WHAT YOU HAVE TO DO:
For the material below, return exactly the lines starting at the line containing "Tričko pro myslivce s" and ending at the line containing "Detská mikina s motívom Futbal (178, 1606)", both ends included, and no others.

DATA FOR THIS TASK:

►

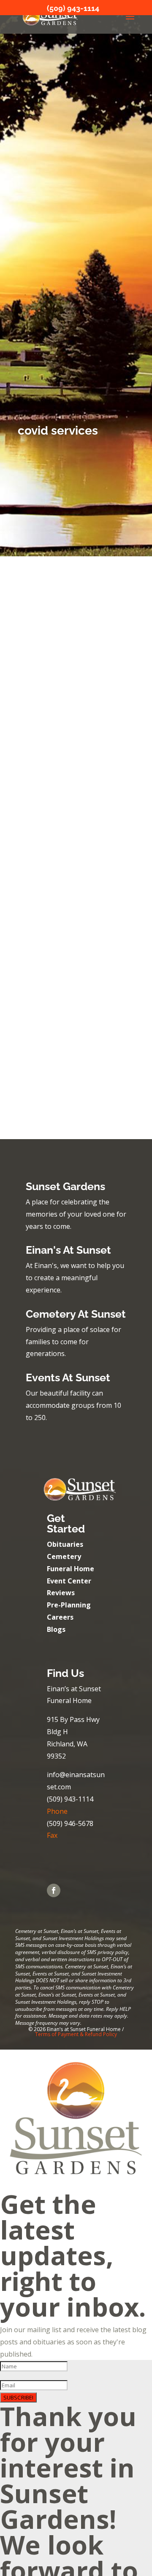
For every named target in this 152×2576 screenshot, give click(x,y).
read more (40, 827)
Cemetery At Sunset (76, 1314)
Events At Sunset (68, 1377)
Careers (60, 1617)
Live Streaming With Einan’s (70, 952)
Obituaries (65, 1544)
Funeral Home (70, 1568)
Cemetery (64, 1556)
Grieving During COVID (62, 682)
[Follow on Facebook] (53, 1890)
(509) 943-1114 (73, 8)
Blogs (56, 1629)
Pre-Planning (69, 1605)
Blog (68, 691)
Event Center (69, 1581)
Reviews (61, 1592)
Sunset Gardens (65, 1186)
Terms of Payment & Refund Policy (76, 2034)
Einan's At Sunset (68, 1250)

◄
►

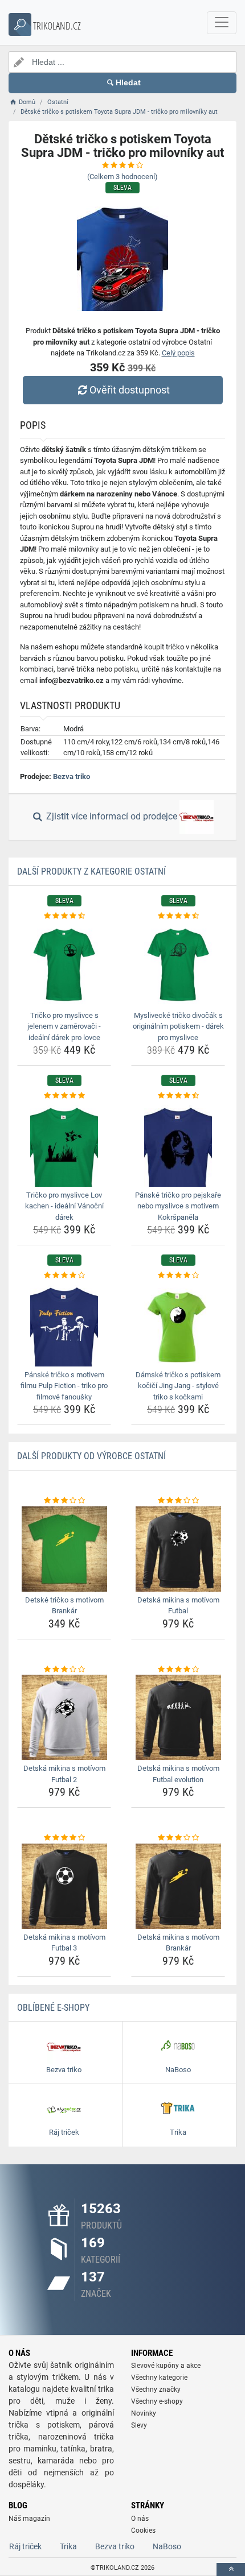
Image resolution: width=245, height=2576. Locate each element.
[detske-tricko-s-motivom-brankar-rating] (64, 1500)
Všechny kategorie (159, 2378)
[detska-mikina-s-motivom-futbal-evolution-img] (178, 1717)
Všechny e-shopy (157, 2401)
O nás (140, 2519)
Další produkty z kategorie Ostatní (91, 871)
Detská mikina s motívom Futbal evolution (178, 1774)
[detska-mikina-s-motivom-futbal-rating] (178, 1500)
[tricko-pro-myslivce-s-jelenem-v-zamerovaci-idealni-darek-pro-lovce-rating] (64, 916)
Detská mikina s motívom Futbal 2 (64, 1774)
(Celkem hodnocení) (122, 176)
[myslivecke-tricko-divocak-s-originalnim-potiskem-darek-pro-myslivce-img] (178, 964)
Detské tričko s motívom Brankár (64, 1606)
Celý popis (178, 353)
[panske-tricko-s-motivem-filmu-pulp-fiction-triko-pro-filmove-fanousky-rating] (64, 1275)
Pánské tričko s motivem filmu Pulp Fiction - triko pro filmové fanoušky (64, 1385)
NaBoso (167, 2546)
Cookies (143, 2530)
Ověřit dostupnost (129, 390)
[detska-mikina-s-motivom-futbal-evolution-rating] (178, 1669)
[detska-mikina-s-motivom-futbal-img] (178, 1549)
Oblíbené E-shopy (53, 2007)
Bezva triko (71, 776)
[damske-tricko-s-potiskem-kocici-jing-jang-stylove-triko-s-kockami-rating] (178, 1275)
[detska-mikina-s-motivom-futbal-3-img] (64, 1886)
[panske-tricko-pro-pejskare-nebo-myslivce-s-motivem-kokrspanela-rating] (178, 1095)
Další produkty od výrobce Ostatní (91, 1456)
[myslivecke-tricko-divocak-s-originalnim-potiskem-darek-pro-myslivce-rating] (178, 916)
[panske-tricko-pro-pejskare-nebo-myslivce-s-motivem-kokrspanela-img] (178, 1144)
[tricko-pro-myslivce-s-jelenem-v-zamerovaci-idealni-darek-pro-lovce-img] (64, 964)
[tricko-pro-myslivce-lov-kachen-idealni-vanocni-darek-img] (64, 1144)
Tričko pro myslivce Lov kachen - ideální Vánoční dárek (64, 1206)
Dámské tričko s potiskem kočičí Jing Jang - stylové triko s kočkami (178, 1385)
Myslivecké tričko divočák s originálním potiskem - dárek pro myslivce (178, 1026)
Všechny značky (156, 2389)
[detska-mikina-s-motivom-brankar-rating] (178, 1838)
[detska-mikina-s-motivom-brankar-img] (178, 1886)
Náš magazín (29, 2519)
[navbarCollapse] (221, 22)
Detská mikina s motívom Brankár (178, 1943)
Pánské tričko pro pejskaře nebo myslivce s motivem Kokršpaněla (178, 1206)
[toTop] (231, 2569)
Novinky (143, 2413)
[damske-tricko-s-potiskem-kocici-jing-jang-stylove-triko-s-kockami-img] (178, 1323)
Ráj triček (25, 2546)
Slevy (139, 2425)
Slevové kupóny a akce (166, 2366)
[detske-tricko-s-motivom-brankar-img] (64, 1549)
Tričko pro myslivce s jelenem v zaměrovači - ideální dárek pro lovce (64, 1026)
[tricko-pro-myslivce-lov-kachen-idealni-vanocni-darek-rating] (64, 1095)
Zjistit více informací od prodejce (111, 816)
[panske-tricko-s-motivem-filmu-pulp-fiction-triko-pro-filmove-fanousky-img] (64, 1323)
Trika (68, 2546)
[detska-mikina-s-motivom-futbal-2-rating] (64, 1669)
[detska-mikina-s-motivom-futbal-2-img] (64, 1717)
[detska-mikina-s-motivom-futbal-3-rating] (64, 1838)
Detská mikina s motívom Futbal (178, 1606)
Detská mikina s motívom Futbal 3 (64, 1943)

◄

RESULT:
Tričko pro myslivce s jelenem v zaměrovači - ideální dárek pro lovce (64, 1026)
[tricko-pro-myslivce-lov-kachen-idealni-vanocni-darek-rating] (64, 1095)
Zjistit více informací od prodejce (111, 816)
[panske-tricko-s-motivem-filmu-pulp-fiction-triko-pro-filmove-fanousky-img] (64, 1323)
Trika (68, 2546)
[detska-mikina-s-motivom-futbal-2-rating] (64, 1669)
[detska-mikina-s-motivom-futbal-2-img] (64, 1717)
[detska-mikina-s-motivom-futbal-3-rating] (64, 1838)
Detská mikina s motívom Futbal (178, 1606)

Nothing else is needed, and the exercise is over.